Reproduce the lines of data below verbatim, starting at the line containing "The image size is (841, 411)." and ending after the line containing "[x=993, y=379]".

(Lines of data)
* start *
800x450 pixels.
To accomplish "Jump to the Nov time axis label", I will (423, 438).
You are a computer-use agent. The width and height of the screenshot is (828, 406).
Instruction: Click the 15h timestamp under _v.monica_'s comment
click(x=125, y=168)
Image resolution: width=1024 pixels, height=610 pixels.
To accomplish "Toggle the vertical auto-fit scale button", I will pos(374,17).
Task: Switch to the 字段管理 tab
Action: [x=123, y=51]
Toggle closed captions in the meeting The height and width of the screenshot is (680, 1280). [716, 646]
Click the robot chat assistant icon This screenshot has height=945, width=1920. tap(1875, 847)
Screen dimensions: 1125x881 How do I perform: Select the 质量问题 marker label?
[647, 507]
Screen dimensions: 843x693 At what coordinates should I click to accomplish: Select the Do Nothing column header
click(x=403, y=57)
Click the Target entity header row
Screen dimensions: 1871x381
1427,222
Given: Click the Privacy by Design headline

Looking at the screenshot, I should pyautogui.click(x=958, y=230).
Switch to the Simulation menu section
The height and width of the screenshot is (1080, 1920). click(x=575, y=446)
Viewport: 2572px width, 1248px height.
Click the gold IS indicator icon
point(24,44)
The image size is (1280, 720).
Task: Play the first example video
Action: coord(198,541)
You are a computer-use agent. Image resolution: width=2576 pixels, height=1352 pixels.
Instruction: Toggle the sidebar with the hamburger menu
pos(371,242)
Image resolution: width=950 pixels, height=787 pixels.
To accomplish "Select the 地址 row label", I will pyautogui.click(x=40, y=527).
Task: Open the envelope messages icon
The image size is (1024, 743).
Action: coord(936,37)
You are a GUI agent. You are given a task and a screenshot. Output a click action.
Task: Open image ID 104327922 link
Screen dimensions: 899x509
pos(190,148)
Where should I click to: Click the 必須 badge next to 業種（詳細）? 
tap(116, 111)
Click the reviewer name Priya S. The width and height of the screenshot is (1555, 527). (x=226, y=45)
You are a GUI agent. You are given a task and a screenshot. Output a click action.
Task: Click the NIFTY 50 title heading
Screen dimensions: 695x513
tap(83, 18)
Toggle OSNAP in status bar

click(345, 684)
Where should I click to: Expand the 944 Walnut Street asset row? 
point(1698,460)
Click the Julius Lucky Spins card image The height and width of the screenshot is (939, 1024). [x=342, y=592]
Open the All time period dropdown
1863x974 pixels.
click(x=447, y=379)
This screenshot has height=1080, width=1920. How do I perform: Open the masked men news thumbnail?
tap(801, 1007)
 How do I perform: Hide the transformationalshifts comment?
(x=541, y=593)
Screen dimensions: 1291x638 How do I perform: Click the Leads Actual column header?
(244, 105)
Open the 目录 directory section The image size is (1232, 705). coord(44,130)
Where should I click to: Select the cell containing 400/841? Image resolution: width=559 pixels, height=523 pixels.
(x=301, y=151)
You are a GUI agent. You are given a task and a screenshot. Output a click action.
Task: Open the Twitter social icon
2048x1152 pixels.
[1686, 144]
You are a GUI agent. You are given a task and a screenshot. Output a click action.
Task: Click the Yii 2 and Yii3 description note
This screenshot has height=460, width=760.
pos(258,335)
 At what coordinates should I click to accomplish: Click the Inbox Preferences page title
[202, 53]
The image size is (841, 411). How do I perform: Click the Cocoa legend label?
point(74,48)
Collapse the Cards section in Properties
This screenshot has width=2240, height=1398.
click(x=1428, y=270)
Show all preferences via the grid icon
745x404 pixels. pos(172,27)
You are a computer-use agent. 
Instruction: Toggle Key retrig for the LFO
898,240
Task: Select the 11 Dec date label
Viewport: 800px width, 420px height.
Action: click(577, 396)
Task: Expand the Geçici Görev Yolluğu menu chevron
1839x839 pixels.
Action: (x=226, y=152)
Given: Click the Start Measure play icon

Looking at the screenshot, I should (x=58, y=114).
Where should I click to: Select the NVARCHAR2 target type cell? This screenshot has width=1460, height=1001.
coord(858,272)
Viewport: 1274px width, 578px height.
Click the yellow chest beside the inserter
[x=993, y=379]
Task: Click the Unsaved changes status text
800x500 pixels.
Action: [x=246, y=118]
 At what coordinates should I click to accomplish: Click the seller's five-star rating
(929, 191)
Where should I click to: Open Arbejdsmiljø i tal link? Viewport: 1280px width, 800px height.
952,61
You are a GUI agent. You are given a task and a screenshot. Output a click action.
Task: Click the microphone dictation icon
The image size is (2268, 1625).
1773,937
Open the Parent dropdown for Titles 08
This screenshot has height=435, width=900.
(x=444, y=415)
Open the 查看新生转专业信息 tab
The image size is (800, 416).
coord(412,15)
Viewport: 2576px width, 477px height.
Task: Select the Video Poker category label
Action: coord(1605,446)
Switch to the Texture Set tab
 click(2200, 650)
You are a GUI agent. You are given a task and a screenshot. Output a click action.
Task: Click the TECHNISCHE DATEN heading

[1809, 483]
* end *
# [FINISHED EXERCISE]
The image size is (841, 411). How do I perform: Click the Cocoa legend label?
point(74,48)
Collapse the Cards section in Properties
This screenshot has width=2240, height=1398.
click(x=1428, y=270)
Show all preferences via the grid icon
745x404 pixels. pos(172,27)
You are a computer-use agent. 
Instruction: Toggle Key retrig for the LFO
898,240
Task: Select the 11 Dec date label
Viewport: 800px width, 420px height.
Action: click(577, 396)
Task: Expand the Geçici Görev Yolluğu menu chevron
1839x839 pixels.
Action: (x=226, y=152)
Given: Click the Start Measure play icon

Looking at the screenshot, I should (x=58, y=114).
Where should I click to: Select the NVARCHAR2 target type cell? This screenshot has width=1460, height=1001.
coord(858,272)
Viewport: 1274px width, 578px height.
Click the yellow chest beside the inserter
[x=993, y=379]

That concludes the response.